Fetching Web Resources

·

Imagine someone new to writing code for the web. They’ve read Tim Berners-Lee’s books, and understand that there are Resources out there, with URLs that can be used to fetch them. What code do they need to write to fetch and use those Resources?

  1. Use jQuery.ajax.

    Question: What’s “ajax”…?

    Answer: It’s an acronym (AJAX). It stands for

    Asynchronous (fair enough)

    JavaScript (ok)

    And (er…)

    XML (oh.)

  2. Use XMLHttpRequest.

    Hmm…

If you’re working with JSON or HTML (which is probably the case), these interface names make no sense. And that’s before you get into the jQuery.ajax option names (data for the query parameters, dataType for the response type, etc).

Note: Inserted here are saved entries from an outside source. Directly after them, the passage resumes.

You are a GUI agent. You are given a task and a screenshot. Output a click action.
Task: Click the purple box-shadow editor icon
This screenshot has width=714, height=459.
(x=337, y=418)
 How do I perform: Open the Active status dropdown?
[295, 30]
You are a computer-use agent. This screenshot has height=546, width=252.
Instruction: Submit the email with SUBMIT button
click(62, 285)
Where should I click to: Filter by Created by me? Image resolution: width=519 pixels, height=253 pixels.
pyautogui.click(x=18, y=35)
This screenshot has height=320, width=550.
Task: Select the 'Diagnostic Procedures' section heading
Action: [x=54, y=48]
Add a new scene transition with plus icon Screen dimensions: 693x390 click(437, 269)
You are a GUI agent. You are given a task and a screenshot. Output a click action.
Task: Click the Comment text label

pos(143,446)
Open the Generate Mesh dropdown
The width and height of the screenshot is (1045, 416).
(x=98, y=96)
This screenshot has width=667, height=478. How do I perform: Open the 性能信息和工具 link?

As is apparently the way with all DOM APIs, XMLHttpRequest wasn’t designed to be used directly. It also doesn’t return a Promise, though there’s an onload event that gets called when the request finishes. Additionally, query strings are treated as just plain strings, when they’re actually a serialisation of a set of key/value pairs.

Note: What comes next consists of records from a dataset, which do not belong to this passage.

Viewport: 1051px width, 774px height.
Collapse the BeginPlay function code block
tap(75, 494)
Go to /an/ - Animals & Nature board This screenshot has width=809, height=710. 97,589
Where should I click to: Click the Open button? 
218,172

The Fetch API is an attempt to improve this situation, but it’s still quite unwieldy (being a low-level interface):

fetch(url).then(function(response) {
    return response.json();
}).then(function(data) {
    // do something with the data
});

What’s really going on, and what should the interface look like?

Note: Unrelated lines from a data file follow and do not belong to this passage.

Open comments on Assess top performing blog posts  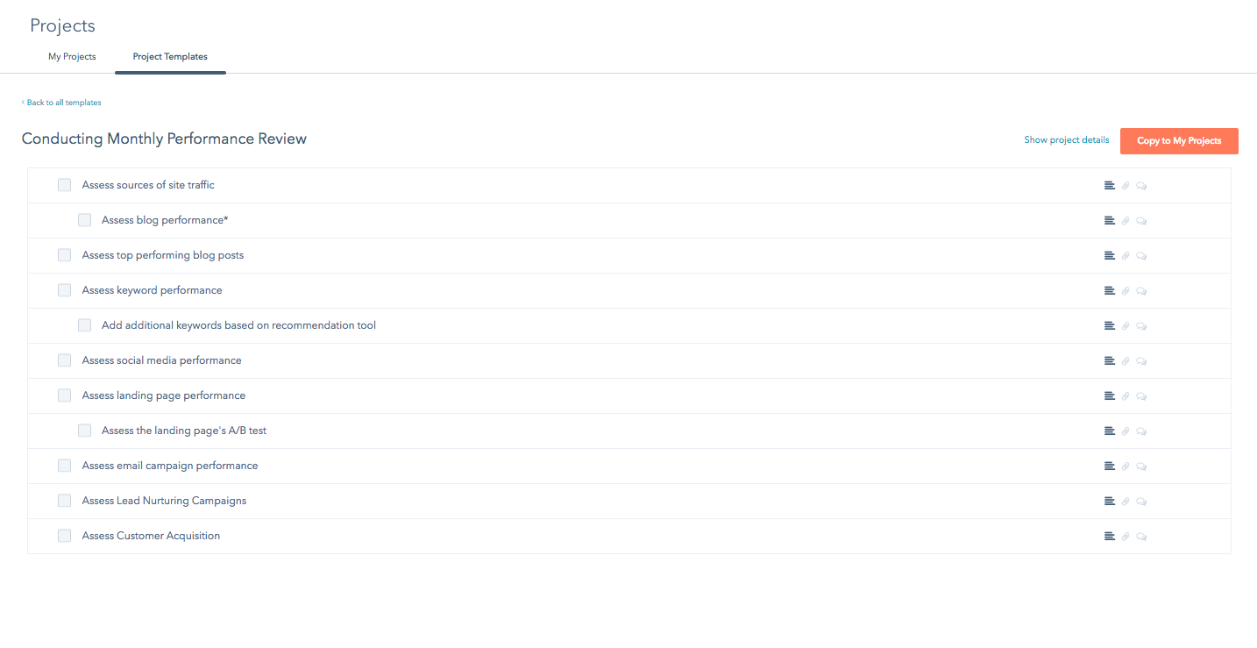point(1141,255)
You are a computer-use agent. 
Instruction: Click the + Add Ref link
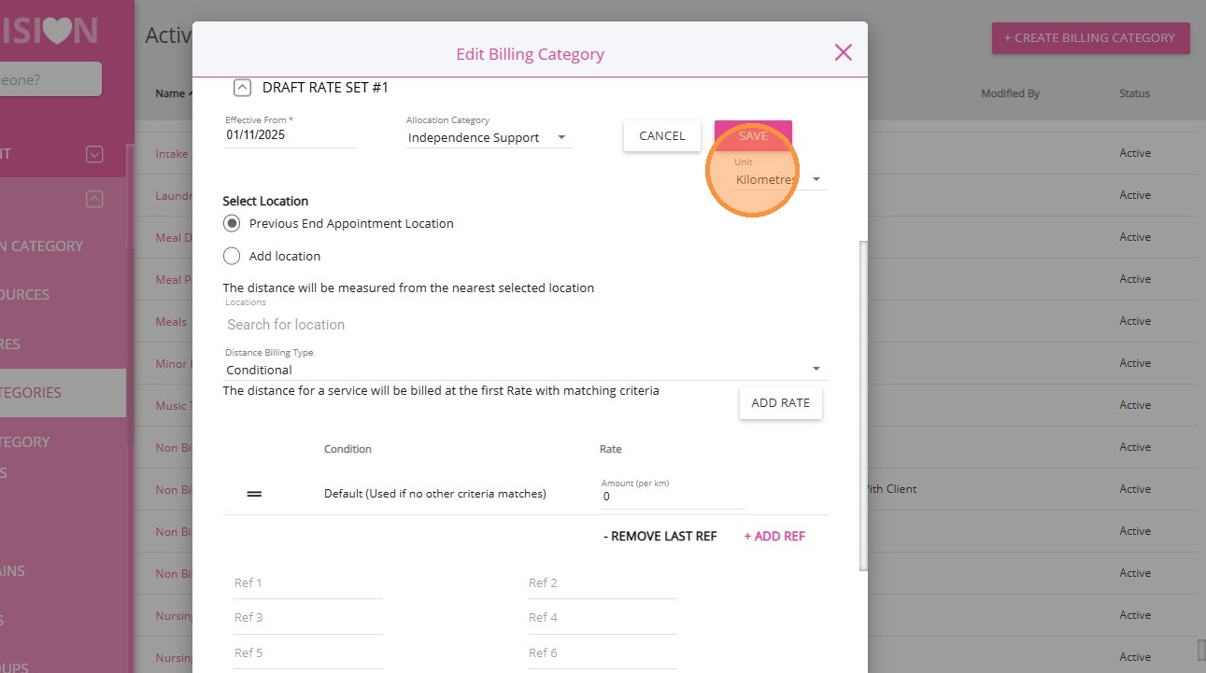click(x=774, y=537)
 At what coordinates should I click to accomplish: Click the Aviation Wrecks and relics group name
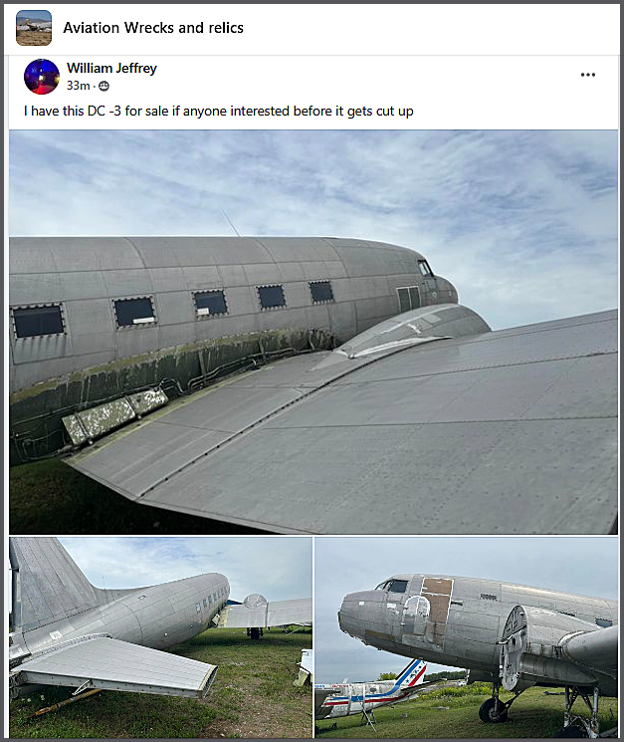(x=153, y=28)
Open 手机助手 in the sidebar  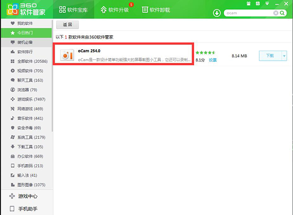tap(27, 209)
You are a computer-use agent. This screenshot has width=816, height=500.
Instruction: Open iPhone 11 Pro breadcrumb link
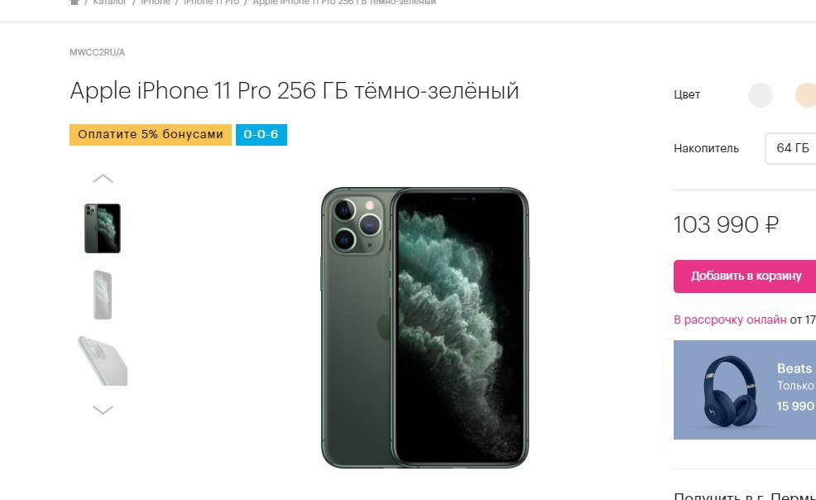pyautogui.click(x=211, y=2)
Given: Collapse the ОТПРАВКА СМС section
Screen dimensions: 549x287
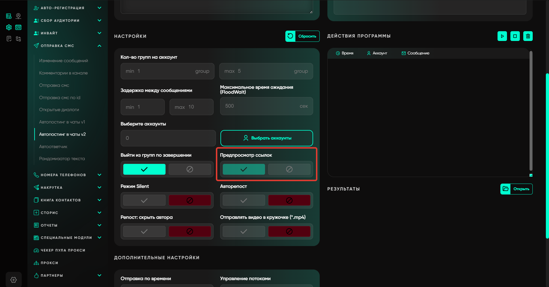Looking at the screenshot, I should [x=99, y=46].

  1. There’s a Resource on the web, with a URL:

    var resource = new Resource(url)
  2. The URL may have query parameters (filters, essentially):

    var resource = new Resource(url, params)
  3. When an action (get, put, delete) is performed on a Resource, a Request is made to the URL of the resource. This is usually a HTTP request.

    resource.get()
  4. The Resource is available in multiple formats:

    resource.get('json')

    (sets the Accept header to ‘application/json’, and parses the response as JSON)

    resource.get('html')
    (sets the Accept header to ‘text/html’, and parses the response as HTML)
  5. The Resource may be contained in a data wrapper. If the response is JSON, HTML or XML, the browser will parse it into the appropriate data object or DOM document:

    return resource.get('json').then(function(data) {
      return data.item;
    }
    
    return resource.get('html').then(function(doc) {
      return doc.querySelector('#item');
    }
    
  6. Allow the selector(s) for extraction to be specified declaratively, avoiding the use of querySelector directly:

    return resource.get('html', {
      select: '#item',
    });
    
  7. To reduce the amount of code, allow a new instance of a Resource object to be created in a single line:

    return Resource(url).get('json').then(function(data) {
       return data.item;
    });
    
  8. A Collection is a paginated Resource. Given a page of items, it needs to know how to find a) each item in the page and b) the URL of the next/previous page, if there is one:

    Collection(url).get('json', {
      // select the array of items
      items: function(data) {
        return data.artists.items;
      },
      // select the URL of the next chunk
      next: function(data) {
        return data.artists.next;
      }
    }).then(function(items) {
      // do something with the items
    });
    
  9. Instead of sending hundreds of requests to the same domain at once, send them one at a time: each Request is added to a per-domain Queue. When one request finishes, the next request in the queue is sent.

Implementations

x-ray is a really nice implementation of a scraper for extracting collections of data from HTML web pages. It doesn’t extend to other data formats, though.

web-resource is my JavaScript library that implements the Resource and Collection interfaces described above.